The Montlouis appellation of the left bank of the Loire, sandwiched between Vouvray on the north bank and Touraine to the south is classic Chenin Blanc country, and home to excellent expressions of the grape, with enough difference to make them stand apart from their neighbours.  Some aficionados wax lyrical about them, but I’ve never had examples to blow me away. 

With The Spaders in town and the I-Spy Man, it was time to have a little dabble in Montlouis, with a 2012 Frantz Saumon ‘Mineral+’ Montlouis bottling.  Saumon is a ‘natural’ winemaker, quite non-interventionalist and the ‘Mineral+’ is barrel-fermented with wild yeasts.  Fans love its boldness and flavours of apple, honey, and you guessed it, minerals!

Our bottle impressed with its fruitiness and mouthfilling presence.  Certainly waxy and lanolin, up-front with savoury white flowers and stonefruits and a juiciness.  However, along with it was a more rustic earthiness, which sure added complexity, making it very Euro-funky, without being faulty.  Sulphide notes, maybe even a little oxidation, said SWMBO.  The mouthfeel with enough energy from the acidity to drive its mouthfilling size.  Not quite mineral-plus for me and maybe a bit of a country wine.  

Friday, August 12, 2016

Terroir Taking Over

Over the years, my impression of Priorat wines has been pretty consistent. This pre-phylloxera region now rediscovered and revitalised with a number of classy producers in action there.  The red wines have been pretty solid, and usually black-fruited with density and structure.  Garnacha is there, but also a host of other varieties including Carinyena, Cabernet Sauvignon, Syrah and Merlot after new plantings made.  The 2007 Scala Dei ‘Cartoixa’ I noted a couple of months ago was a good example. 

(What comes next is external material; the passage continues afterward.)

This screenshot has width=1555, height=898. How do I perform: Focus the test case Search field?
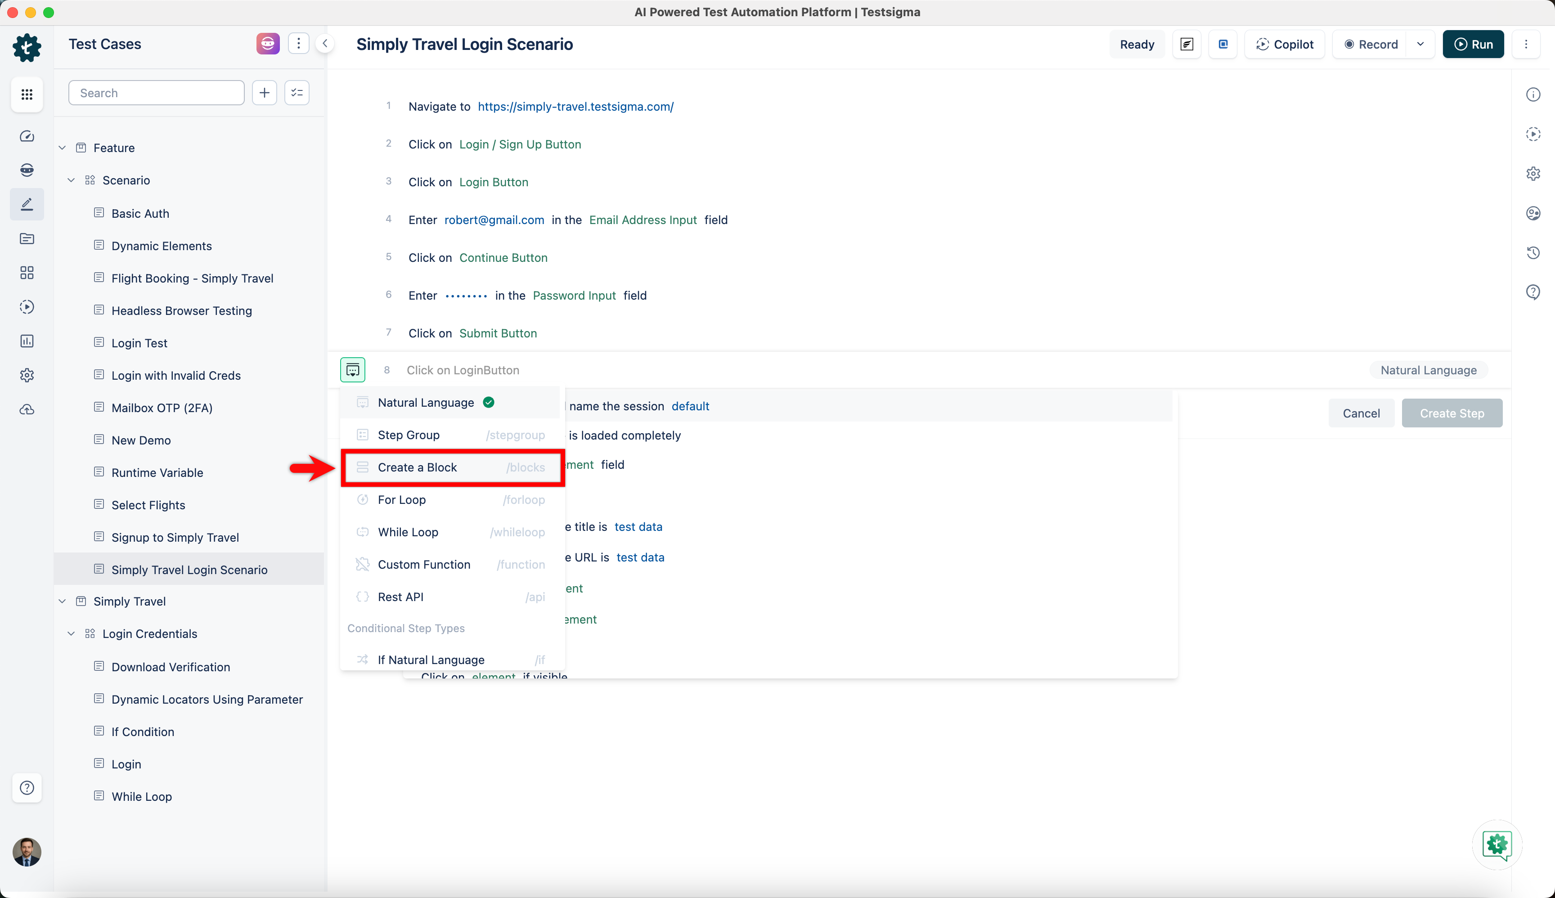coord(156,93)
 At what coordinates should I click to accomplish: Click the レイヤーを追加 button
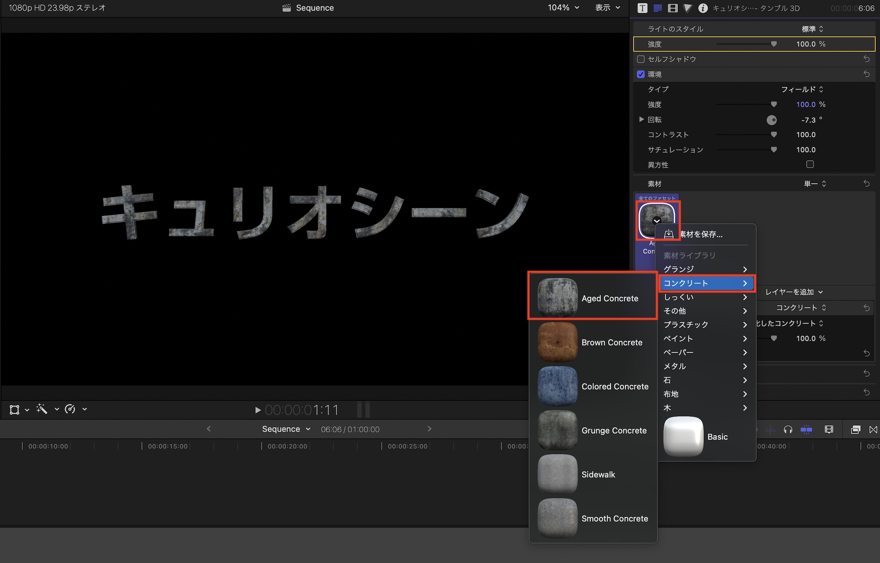[x=793, y=292]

One of the ‘new wave’ makers Alvaro Palacios has starred over the last decade plus, notably for his ‘L’Ermita’ Priorat, a wine of regal proportions and regal pricing.  His wines have evolved to show greater elegance and now they are bright, juicy and raspberry fruity, but still with density of core, but fine-grained.  He’s eschewed Cabernet in favour of Carinyena as he believes it shows terroir more clearly.  His accessible 2014 Alvaro Palacios ‘Les Terrasses’ Priorat is a perfect example.  Tasting it now, you could be forgiven that it’s a Garnacha that could come from anywhere, as it’s so modern.  Yet, originally designed as an affordable label, it has been elevated to serious ‘village’ status now. 

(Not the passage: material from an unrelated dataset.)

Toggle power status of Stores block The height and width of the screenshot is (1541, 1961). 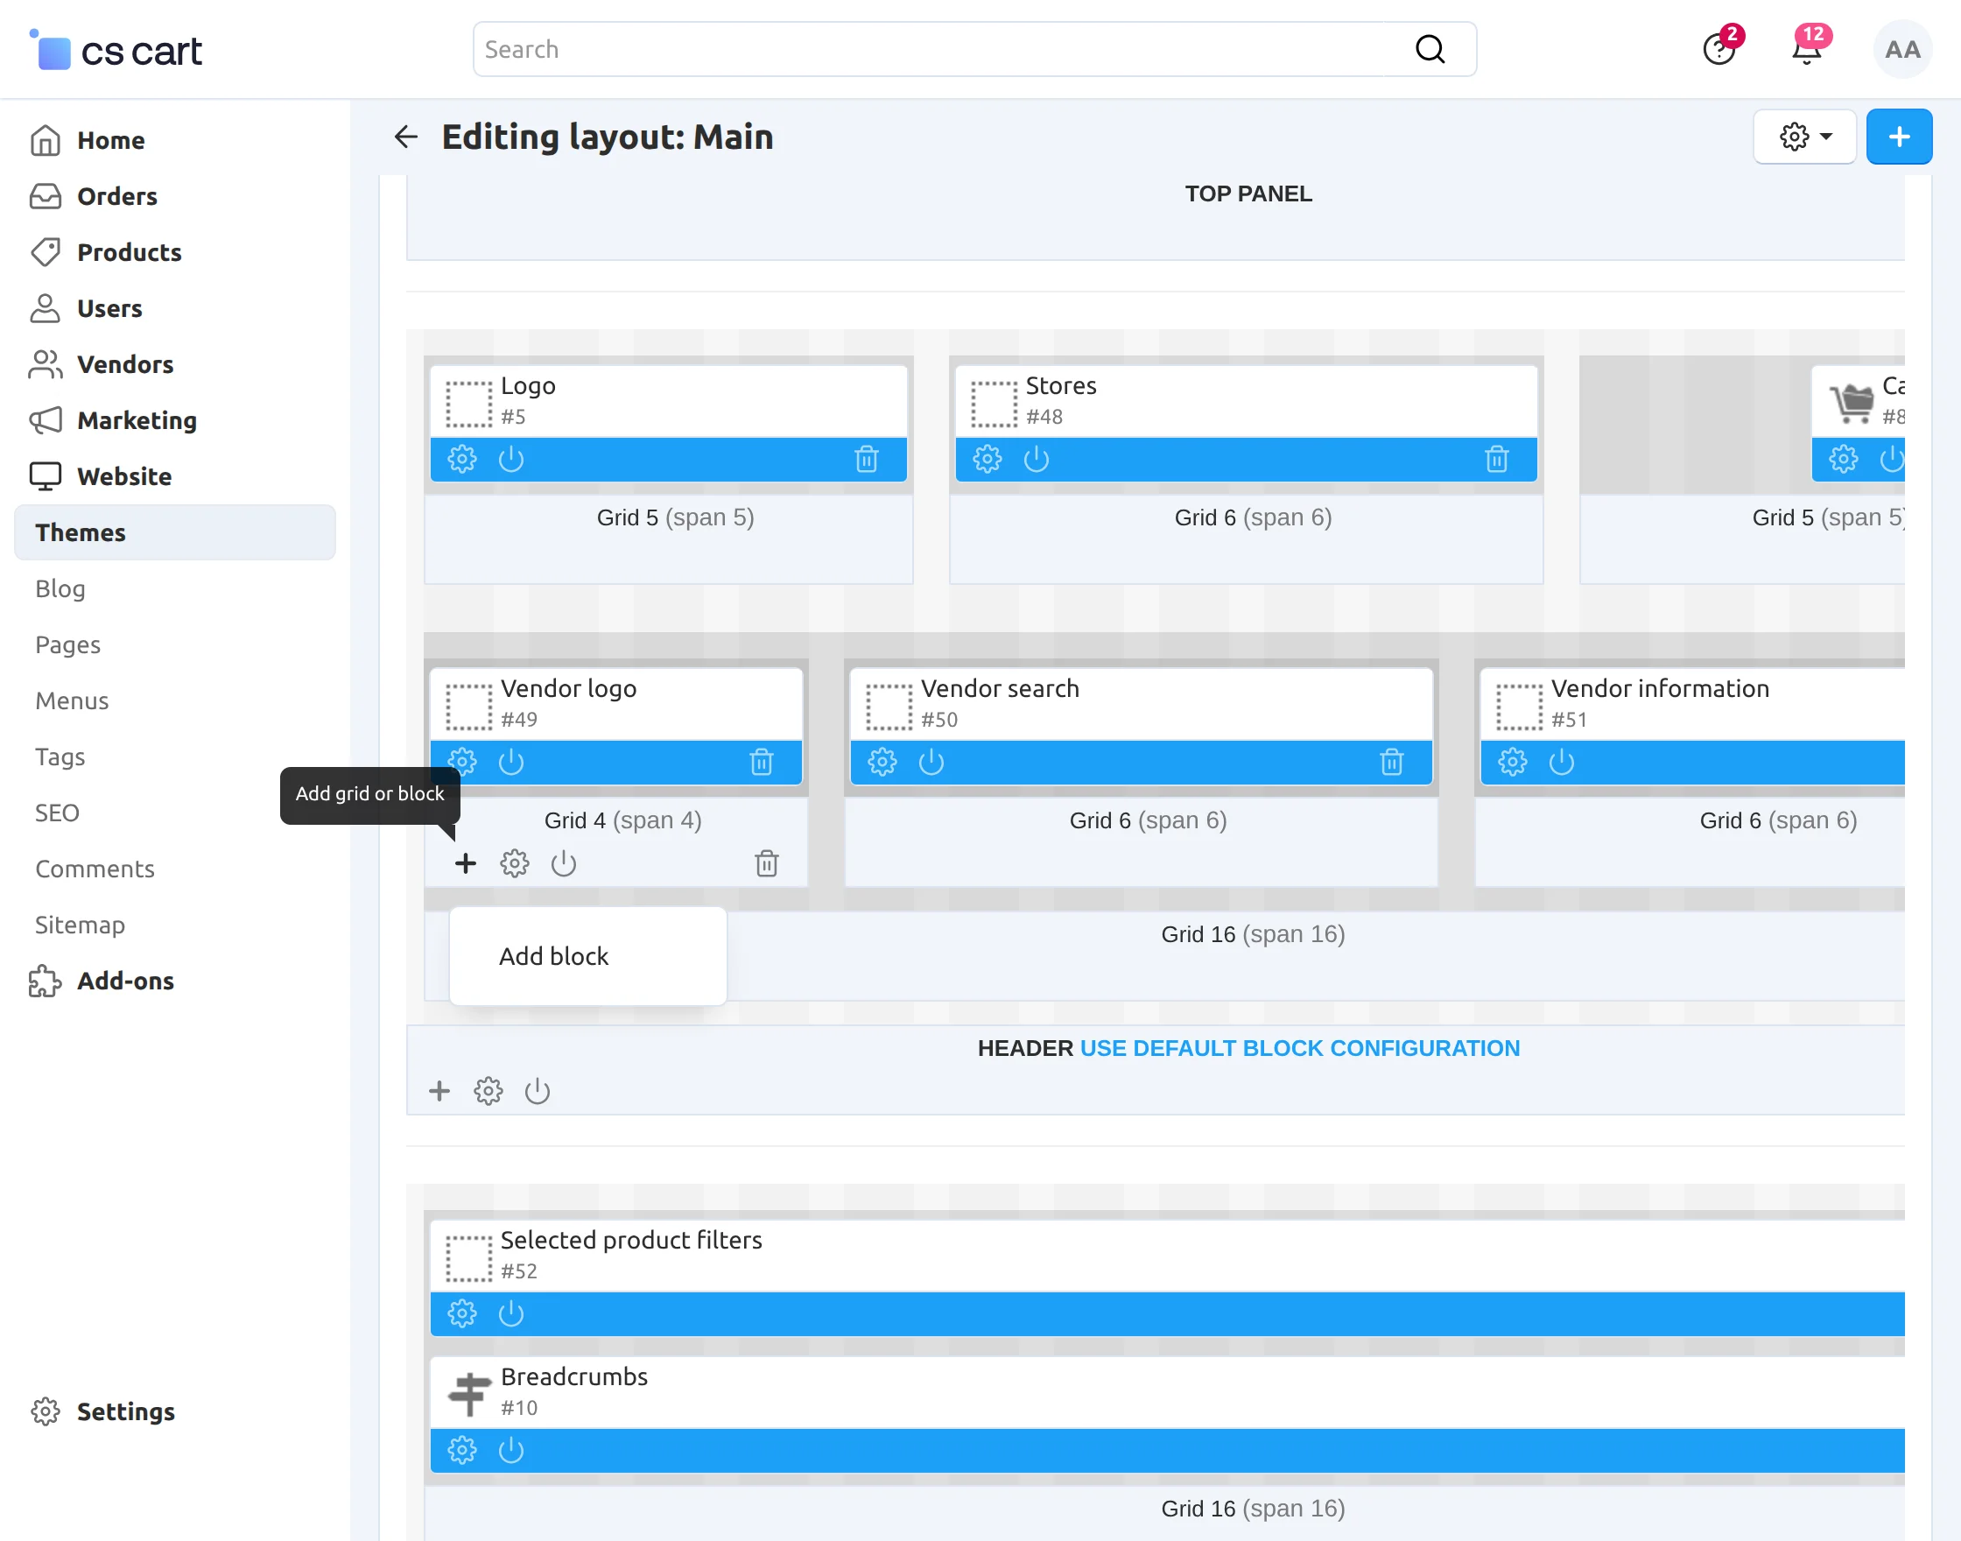[1036, 459]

But I’ve noticed his wines seem to age rather rapidly.  With just 5 years down the track, they get pretty complex and savoury.  Not as complex as say great Chateauneuf, but the wines are gamey and they grow in density.  Suddenly they appear more like what I expect in Priorat, rather solid and chunky.  Is it terroir reasserting itself after Alvaro’s winemaking for finesse?  The 2011 Alvarao Palacios ‘Gratallops’ Priorat is as dense and dark fruited as any from the region.  Maybe it’s a case of try as you may, terroir will always come through?

Tuesday, August 9, 2016

A Clean Slate

Some people just don’t get Riesling.  The Quiet Voice Man was visiting, and he’s a winemaker and wine judge – a good one too, I might mention.  He’s open to all sorts of wines, having tasted extensively for over three decades.  He loves sparkling wines and fine spicy reds, and what about Chardonnay?  He’s a prince among Chardonnay makers, his wines judged among the best in the country.  But Riesling he just doesn’t get.  He can judge and pronounce the good ones as good and the bad ones as bad.  However, he doesn’t enjoy the taste.  SWMBO and I understand intellectually his reasons, but find it incredible at the level of our souls!

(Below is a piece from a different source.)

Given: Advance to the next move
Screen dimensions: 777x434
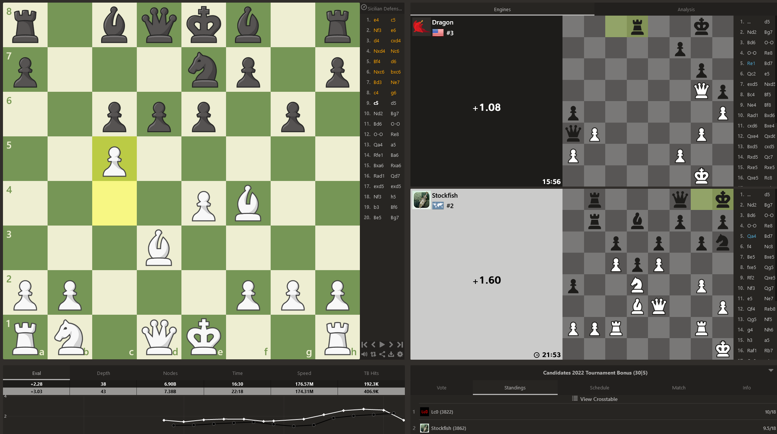Looking at the screenshot, I should (x=391, y=344).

We never realised this, until The Quiet Voice Man told us when we served what was something special, the 2012  Clemens Busch Pundericher Marienburg GG Riesling Trocken ‘Fahrlay’.  Afterall, he’s a special man.  But his glass of wine just didn’t go down.  SWMBO and I loved the richness and presence of the wine.  Clearly Riesling with maybe a little sulphide complexity.  Perfect acid balance, with soft freshness and gentle raciness.  The 13.0% alcohol in wonderful tune with the wine and body.  But the flavour of blue slate shone through.  Pure and clean.  We were in raptures.  The Quiet Voice Man saw our joy and pondered his tastes.  He said he’d approach Riesling again, with a clean slate.  But he admitted he couldn’t love it.  It was lucky for him we had some Chardonnays to enjoy afterwards.